Is that one more level or one more life getting in the way of living your own life? For many people, video games have started as a staple in personal entertainment and a habitual activity to pass the time, to a full-blown self-necessity they feel they need to fulfill. But where does one draw the line between play and problem?
Video games used to be reserved for playing in dungy basements, the backseat of a car on a family vacation, and bombastic arcades. Now, there is no escaping the grasps they can reach. A video game is on our computer, tablet, online and always in our hands. Smart phones have made conveniences readily available to us in the palms of our hands, but they’ve also opened the floodgates to a treacherous realm where, literally, the good comes with the bad.
Children today prefer to a turn on a video game rather than go outside when they have a spare moment. This world we live in inundates the technologically advanced youth so much that it is no longer the adults that are the experts, it’s the children. Technology and the Internet have now become an extension of themselves they’ve become accustomed to since they could swipe with a finger. Our youth are immersed in media activity that assails their senses with excitement and causes addictive chemicals to release into their brains.

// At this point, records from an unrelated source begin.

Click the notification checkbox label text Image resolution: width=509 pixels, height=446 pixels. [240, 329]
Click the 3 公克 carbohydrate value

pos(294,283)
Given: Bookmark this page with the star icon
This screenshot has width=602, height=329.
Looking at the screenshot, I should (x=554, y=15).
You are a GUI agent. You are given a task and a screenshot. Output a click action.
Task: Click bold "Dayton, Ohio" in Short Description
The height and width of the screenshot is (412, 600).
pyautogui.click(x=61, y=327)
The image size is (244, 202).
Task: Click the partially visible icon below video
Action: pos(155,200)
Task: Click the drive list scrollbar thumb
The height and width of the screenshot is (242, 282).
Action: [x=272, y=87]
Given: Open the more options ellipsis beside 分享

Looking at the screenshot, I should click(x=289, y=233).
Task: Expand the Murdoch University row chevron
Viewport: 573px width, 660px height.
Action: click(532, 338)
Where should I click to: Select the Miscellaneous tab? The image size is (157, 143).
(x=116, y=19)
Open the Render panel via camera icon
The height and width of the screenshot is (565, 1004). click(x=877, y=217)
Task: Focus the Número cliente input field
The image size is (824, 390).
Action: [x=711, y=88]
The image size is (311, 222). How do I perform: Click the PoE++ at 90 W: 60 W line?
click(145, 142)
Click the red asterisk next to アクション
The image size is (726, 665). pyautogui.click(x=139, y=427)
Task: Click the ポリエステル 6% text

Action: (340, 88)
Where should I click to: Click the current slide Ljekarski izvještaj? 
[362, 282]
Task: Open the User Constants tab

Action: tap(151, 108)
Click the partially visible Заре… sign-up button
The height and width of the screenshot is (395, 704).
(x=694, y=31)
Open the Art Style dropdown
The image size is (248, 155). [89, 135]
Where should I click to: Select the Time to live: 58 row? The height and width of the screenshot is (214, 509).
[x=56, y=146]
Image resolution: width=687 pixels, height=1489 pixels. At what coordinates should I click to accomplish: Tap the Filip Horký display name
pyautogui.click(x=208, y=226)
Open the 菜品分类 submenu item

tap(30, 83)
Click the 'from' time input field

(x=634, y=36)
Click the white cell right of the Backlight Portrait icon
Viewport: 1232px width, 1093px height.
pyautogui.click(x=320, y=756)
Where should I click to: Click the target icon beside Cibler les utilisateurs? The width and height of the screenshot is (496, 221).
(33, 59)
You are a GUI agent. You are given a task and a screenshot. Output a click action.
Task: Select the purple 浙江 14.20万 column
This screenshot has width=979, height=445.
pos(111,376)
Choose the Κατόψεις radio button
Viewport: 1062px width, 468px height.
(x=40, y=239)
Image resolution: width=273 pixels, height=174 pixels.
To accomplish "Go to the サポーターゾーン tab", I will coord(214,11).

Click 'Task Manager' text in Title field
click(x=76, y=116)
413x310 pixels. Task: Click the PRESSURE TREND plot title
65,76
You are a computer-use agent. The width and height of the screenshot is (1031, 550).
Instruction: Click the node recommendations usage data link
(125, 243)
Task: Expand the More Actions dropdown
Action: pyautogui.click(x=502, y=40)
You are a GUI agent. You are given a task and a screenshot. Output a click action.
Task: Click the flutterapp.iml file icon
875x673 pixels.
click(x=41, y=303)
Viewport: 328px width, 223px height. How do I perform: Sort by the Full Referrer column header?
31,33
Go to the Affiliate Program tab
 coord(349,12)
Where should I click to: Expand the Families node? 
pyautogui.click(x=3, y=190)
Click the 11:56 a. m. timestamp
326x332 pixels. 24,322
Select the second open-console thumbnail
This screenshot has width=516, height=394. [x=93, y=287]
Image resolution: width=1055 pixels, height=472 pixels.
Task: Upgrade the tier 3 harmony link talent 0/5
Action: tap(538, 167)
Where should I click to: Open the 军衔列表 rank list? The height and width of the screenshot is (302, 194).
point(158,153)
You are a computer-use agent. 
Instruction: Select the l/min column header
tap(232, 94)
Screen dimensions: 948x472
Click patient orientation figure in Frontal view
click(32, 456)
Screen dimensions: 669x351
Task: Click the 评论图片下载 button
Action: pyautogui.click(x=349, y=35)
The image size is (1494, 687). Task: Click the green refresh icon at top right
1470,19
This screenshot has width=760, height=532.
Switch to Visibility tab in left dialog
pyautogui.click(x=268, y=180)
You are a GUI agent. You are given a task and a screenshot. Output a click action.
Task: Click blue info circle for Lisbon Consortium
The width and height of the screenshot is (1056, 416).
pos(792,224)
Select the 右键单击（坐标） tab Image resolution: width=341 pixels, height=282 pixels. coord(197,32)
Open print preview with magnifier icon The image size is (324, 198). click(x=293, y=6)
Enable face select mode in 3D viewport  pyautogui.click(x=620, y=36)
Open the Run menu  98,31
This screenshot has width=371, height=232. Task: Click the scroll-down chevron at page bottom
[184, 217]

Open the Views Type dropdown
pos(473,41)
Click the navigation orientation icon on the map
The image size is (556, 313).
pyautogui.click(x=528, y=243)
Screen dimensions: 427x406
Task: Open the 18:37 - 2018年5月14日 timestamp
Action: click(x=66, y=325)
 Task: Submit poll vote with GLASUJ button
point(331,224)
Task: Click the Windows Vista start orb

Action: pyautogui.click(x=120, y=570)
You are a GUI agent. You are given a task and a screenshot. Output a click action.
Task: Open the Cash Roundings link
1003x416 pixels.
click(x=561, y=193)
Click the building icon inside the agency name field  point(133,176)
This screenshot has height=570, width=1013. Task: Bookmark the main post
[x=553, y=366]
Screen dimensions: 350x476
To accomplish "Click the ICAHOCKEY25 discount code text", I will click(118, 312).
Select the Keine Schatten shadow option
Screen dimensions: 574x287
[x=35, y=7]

If you’re finding your teen or young adult continually playing video games rather than reading, doing their chores, or if the activity is impeding their schooling and daily life, then a video game addiction could be a sobering possibility. If you’re noticing this behavior pacing its way into your child’s daily life, the following tips can help in avoiding video game addiction:
- Have your child acknowledge and say the activity they do when they come home from work or school. Saying this out loud will emphasize the repetition of their activity.
- Encourage them to make a list of things to do. They should write down everything that has to be done during their day and list them in order of importance.
- They should look and follow that list every day, and follow it. They can cross off each activity, duty, or task as they take care of it. This encourages children to be responsible for their actions. They will have no one to blame, but their own actions.
- Set limits to the amount of time they are allowed to play their video games. If they are playing with other children, have them tell those children the amount of time they are allotted. Time can swiftly pass while playing video games, but others may help to remind them of their time limitations.
- Try something new with them or something they like to do besides video games.
These tips are smaller alterations and alternatives to their usual routines. The changes shouldn’t be seen too distracting, allowing for a greater increase of success. Now, start utilizing these tips in an activity today. Go grab your teen or young adult and see what’s out there away from a screen.